• _Task to carry out_
Of all the lines in the entries below, give again exactly those starting at the line containing "Disney-films (54, 2325)" and ending at the line containing "San Marco Evangelista (CE) (1070, 1972)", both ends included, and no others.

• _Records for this exercise_

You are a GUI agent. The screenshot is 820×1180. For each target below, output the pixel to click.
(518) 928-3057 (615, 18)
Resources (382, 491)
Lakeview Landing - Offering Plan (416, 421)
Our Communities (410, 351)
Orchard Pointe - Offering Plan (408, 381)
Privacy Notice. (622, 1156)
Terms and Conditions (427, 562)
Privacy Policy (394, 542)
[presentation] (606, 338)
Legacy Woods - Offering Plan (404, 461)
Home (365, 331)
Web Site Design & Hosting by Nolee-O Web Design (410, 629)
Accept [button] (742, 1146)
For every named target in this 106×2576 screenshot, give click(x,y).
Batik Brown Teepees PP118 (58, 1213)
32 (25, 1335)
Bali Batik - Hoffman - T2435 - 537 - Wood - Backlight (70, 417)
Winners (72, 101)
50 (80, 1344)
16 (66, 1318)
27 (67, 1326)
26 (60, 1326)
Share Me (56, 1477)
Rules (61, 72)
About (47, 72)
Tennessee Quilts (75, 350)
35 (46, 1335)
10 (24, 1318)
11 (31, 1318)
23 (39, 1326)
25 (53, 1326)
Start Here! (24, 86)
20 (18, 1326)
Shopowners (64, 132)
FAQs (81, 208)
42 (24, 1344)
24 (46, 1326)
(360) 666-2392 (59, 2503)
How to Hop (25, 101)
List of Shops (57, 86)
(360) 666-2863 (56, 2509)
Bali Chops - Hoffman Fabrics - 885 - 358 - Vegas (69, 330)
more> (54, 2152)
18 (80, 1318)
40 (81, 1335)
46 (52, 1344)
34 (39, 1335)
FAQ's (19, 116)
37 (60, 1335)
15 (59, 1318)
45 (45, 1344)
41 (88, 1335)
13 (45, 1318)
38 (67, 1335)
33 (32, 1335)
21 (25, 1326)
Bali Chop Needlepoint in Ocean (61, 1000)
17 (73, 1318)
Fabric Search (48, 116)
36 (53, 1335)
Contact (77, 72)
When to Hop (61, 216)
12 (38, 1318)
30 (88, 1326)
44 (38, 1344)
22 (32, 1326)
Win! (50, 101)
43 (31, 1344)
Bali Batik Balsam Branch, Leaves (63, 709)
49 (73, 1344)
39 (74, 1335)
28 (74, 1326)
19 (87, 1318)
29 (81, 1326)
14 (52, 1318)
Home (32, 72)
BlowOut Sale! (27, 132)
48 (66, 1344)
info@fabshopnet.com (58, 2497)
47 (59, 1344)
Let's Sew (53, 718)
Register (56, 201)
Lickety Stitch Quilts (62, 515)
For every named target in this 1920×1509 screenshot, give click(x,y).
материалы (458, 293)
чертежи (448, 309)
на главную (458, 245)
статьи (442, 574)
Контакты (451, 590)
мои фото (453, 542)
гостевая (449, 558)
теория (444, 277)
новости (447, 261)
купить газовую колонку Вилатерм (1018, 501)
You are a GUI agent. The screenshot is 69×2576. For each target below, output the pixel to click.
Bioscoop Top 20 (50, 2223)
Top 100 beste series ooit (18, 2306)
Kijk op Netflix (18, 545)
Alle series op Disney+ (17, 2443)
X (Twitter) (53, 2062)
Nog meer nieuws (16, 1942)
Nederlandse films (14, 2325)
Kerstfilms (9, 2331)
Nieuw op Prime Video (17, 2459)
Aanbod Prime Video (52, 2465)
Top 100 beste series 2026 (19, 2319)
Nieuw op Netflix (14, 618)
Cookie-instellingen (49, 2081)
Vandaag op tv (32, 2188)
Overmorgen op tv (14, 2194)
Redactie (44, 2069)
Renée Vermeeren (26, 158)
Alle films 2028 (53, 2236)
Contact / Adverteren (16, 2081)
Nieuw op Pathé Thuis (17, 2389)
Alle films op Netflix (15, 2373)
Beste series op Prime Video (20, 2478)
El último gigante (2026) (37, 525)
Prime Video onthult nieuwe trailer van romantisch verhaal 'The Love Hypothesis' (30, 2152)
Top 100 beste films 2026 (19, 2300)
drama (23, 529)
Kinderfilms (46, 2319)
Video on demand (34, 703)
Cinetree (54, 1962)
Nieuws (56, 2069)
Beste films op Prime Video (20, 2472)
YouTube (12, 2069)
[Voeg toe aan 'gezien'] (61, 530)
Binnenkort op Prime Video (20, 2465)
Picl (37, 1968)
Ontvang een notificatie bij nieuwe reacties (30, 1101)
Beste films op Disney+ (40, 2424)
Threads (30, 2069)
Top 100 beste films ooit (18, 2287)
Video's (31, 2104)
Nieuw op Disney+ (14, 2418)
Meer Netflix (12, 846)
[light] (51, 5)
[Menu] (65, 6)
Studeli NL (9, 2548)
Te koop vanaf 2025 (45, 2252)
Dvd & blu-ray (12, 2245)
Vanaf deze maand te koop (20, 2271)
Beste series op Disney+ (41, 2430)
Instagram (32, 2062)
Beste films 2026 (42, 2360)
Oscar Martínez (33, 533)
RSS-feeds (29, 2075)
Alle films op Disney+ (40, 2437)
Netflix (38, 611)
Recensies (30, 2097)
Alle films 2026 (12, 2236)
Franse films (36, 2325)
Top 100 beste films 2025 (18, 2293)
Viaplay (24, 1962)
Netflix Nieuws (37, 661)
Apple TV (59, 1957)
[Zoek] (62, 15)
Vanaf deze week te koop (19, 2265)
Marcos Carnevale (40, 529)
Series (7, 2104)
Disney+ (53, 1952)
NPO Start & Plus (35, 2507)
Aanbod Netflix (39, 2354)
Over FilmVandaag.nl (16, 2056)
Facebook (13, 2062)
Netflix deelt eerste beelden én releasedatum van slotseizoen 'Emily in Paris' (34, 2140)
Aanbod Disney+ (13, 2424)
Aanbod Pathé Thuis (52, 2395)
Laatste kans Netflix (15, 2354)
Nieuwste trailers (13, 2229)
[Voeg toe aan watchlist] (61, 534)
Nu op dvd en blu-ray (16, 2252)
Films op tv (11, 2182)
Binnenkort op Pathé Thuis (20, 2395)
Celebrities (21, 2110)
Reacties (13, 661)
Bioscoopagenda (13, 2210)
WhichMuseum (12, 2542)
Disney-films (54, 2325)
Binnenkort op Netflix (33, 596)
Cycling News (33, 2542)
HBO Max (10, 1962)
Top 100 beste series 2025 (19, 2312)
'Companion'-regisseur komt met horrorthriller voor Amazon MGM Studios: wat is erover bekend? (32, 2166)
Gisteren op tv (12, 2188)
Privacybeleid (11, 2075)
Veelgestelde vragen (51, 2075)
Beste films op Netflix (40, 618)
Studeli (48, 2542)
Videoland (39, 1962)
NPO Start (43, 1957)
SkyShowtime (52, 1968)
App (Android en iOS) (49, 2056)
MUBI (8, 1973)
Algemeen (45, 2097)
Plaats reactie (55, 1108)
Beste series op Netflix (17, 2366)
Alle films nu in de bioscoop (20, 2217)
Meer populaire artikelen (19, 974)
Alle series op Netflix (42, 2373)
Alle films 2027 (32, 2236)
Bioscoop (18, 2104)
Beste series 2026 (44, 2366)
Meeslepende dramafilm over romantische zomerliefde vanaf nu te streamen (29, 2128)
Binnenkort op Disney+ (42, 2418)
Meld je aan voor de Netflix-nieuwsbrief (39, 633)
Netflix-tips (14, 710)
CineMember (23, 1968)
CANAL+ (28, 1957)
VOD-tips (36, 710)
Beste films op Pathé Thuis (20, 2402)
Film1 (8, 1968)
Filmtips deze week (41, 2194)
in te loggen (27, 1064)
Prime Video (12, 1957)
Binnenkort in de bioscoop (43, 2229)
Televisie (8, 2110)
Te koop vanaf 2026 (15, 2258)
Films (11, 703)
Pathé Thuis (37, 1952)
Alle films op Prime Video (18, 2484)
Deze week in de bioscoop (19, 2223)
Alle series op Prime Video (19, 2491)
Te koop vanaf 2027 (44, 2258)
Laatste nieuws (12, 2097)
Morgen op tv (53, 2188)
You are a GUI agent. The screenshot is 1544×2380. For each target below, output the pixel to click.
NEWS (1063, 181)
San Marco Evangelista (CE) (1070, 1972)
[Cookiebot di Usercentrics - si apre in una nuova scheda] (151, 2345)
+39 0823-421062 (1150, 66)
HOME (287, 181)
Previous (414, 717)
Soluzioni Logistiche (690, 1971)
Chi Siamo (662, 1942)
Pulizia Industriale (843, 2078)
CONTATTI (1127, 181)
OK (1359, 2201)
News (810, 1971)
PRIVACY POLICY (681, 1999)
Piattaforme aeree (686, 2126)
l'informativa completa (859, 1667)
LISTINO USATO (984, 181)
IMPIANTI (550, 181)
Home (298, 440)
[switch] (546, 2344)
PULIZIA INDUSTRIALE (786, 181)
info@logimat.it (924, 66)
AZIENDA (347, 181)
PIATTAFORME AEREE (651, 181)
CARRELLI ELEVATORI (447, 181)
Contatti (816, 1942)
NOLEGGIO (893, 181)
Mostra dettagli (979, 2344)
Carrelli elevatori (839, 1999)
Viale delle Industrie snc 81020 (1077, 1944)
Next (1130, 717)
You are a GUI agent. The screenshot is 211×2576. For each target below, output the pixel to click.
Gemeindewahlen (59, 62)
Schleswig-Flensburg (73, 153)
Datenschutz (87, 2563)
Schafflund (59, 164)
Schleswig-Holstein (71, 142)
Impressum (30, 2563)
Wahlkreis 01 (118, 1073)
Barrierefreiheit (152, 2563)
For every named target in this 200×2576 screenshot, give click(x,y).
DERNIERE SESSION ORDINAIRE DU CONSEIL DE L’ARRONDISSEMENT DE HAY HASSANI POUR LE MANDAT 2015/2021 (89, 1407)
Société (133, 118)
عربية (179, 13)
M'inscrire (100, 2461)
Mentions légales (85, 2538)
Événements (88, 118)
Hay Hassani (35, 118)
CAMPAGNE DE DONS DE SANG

• _Answer below_
Disney-films (54, 2325)
Binnenkort op Netflix (33, 596)
Cycling News (33, 2542)
HBO Max (10, 1962)
Top 100 beste series 2025 (19, 2312)
'Companion'-regisseur komt met horrorthriller voor Amazon MGM Studios: wat is erover bekend? (32, 2166)
Gisteren op tv (12, 2188)
Privacybeleid (11, 2075)
Veelgestelde vragen (51, 2075)
Beste films op Netflix (40, 618)
Studeli (48, 2542)
Videoland (39, 1962)
NPO Start (43, 1957)
SkyShowtime (52, 1968)
App (Android en iOS) (49, 2056)
MUBI (8, 1973)
Algemeen (45, 2097)
Plaats reactie (55, 1108)
Beste series op Netflix (17, 2366)
Alle films nu in de bioscoop (20, 2217)
Meer populaire artikelen (19, 974)
Alle series op Netflix (42, 2373)
Alle films 2027 (32, 2236)
Bioscoop (18, 2104)
Beste series 2026 (44, 2366)
Meeslepende dramafilm over romantische zomerliefde vanaf nu te streamen (29, 2128)
Binnenkort op Disney+ (42, 2418)
Meld je aan voor de Netflix-nieuwsbrief (39, 633)
Netflix-tips (14, 710)
CineMember (23, 1968)
CANAL+ (28, 1957)
VOD-tips (36, 710)
Beste films op Pathé Thuis (20, 2402)
Film1 (8, 1968)
Filmtips deze week (41, 2194)
in te loggen (27, 1064)
Prime Video (12, 1957)
Binnenkort in de bioscoop (43, 2229)
Televisie (8, 2110)
Te koop vanaf 2026 (15, 2258)
Films (11, 703)
Pathé Thuis (37, 1952)
Alle films op Prime Video (18, 2484)
Deze week in de bioscoop (19, 2223)
Alle series op Prime Video (19, 2491)
Te koop vanaf 2027 (44, 2258)
Laatste nieuws (12, 2097)
Morgen op tv (53, 2188)
You are a GUI agent. The screenshot is 1544×2380. For each target below, output the pixel to click.
NEWS (1063, 181)
San Marco Evangelista (CE) (1070, 1972)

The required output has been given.